Laiklik taraftarları, pratikte modern hayat tarzını savunduklarını ileri sürüyorlar; bu iddia, laikliği eleştirenlerin modern hayata tab'an muhalif oldukları varsayımını kapsıyor. Ömürlerini laiklik uğruna mücadeleye hasreden bürokrat, asker, hukukçu, akademisyen veya burjuva takımı, esasında kifâyetsiz ve kısır bir ideolojik lugâtle ayakta durmaya çabalıyorlar ve fikirlerini nakzeden olgular karşısında yürüttükleri tartışmanın bir üst seviyesine terfî edemiyorlar. Sebebi açıktır: Modern hayat tarzı, artık laikliğin alâmet-i farîkası olmaktan çıkmış, bir tüketim kalıbı sûretine bürünmüştür. "Asrîlik-gerilik" dikotomisi bugünün değil, (Yakın Türk tarihi esas alındığında), Meşrutiyet öncesi zamanların tahlilinde kullanılabilecek, modası geçmiş bir araçtır. Aynı vâsıtayı 21. asrın Türkiyesi'ne uygulayarak sosyal tahlil yapmak gülünç oluyor; hastanelerin kan servislerinde hijyene uygun tıbbî setler kullanmak yerine, boynuzla hacamat yapmaya kalkışılmasından farksız.

Modernlik herkesi kapsıyor; matah bir netice diye söylemiyorum; muhalifi yok ki lüzûmundan veya rejim için ne kadar gerekli olduğundan bahsedebilelim: Modernlik, bir tüketim kalıbı olarak mezralardan, korunaklı büyük burjuva sitelerinde yaşayanlara kadar herkese aynı derecede hükümfermâ.

Niçin bu elverişsiz araçta ısrar edilir; bu biraz da "Sünnetçinin vitrini" hikâyesine benziyor.
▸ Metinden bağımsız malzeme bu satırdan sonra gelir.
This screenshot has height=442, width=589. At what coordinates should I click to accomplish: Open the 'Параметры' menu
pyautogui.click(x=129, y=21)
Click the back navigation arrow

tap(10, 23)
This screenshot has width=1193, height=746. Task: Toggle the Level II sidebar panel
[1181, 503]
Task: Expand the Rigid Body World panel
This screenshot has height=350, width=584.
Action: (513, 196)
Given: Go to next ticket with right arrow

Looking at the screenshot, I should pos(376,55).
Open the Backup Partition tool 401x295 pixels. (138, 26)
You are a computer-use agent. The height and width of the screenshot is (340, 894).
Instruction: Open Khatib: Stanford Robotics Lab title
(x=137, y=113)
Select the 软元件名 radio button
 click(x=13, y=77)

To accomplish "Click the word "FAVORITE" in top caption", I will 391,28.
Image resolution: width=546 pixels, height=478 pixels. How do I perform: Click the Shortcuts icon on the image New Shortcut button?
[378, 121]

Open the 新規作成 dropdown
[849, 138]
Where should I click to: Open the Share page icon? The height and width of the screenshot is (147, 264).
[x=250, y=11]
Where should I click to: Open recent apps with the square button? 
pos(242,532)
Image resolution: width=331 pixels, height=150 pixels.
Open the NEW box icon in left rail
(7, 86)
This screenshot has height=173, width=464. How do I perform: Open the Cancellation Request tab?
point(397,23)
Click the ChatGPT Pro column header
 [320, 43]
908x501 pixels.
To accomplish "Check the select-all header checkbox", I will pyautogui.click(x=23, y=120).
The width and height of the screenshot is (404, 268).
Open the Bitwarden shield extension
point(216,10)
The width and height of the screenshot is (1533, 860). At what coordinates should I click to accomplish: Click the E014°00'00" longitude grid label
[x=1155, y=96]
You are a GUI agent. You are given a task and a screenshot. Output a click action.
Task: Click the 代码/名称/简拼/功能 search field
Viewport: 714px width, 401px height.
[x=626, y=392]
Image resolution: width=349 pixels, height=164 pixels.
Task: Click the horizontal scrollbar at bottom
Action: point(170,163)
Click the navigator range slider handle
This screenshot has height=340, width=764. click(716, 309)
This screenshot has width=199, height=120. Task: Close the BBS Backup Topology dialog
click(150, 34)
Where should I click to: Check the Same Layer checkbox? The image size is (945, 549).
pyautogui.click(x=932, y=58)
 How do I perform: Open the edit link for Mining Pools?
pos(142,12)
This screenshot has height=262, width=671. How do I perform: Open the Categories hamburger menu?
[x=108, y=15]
Vaktiyle "Bunlar otobüslere haremlik-selamlık getirecekler; kadınların başı açık gezmesini yasaklayacaklar" paranoyası propaganda edilmişti, gülünçtü. Laiklikten hazetmediği varsayılan kalabalıklar, modernizmin en sıkı müşterisidir bugün. Başını örtenler, evlerinin ötesinde çılgınca bir ritimle akan ve değişen hayata katılmayı talep ediyorlar; onlar da en az laikçiler kadar iyi tüketici ve şüphesiz laikçilerden daha fazla liberal bir bakış açısına sahipler; "bir lokma, bir hırka" felsefesiyle tüketim kalıplarını lânetlemiyorlar, sadece satın alırken kendi kriterlerini öne çıkarıyorlar ve kaçınılmaz bir sûrette dünyevîleşiyorlar. Onlar da iyi meskenlerde, villalarda oturmak istiyor, süpermarketlerde marka stantlarının önünde duraklıyor, imkân nisbetinde yaz tatili programı yapıyor, pahalı mücevher takınıyor, iyi arabalara biniyorlar.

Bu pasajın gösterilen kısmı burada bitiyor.